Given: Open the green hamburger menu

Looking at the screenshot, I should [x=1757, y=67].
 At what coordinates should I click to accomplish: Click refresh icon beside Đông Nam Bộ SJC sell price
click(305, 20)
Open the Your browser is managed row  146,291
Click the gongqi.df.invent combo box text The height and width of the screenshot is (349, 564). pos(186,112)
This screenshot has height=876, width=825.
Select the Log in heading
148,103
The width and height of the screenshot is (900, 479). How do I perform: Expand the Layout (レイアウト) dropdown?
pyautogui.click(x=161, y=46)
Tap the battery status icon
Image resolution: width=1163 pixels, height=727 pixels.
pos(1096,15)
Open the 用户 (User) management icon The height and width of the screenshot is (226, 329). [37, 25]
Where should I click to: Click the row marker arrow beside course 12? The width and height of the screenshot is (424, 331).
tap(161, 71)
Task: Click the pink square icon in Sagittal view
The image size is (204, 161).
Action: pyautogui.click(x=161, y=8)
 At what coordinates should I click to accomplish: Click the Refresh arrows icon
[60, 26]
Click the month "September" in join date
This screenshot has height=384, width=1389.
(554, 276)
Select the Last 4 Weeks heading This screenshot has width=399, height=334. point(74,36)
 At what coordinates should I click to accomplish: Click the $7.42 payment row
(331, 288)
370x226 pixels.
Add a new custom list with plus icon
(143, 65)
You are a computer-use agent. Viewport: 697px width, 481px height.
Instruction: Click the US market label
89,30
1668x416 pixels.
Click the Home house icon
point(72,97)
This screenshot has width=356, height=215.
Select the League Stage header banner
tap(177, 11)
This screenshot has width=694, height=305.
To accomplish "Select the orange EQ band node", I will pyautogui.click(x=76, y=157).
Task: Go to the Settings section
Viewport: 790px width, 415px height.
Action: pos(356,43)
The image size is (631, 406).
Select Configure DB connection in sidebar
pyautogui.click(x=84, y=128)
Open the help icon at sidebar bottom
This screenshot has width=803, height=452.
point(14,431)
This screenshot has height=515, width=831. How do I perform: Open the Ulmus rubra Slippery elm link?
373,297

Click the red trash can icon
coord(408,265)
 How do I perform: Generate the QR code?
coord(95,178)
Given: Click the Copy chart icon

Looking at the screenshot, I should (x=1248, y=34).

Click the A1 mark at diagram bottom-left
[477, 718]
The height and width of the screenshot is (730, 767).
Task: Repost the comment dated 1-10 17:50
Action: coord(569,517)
◆ ◆ ◆ ◆ ◆
## PROBLEM TO SOLVE:
Rescale the records from the line containing "1668x416 pixels." through the line containing "Action: pos(356,43)" by reproducing every line in that stretch, requests included. Multiply each coordinate in the answers by 0.55 and round it to a whole number, halves up, and return only those lines.

## WORKED SOLUTION:
1668x416 pixels.
Click the Home house icon
point(40,53)
This screenshot has width=356, height=215.
Select the League Stage header banner
tap(97, 6)
This screenshot has width=694, height=305.
To accomplish "Select the orange EQ band node", I will pyautogui.click(x=42, y=86).
Task: Go to the Settings section
Viewport: 790px width, 415px height.
Action: pos(196,24)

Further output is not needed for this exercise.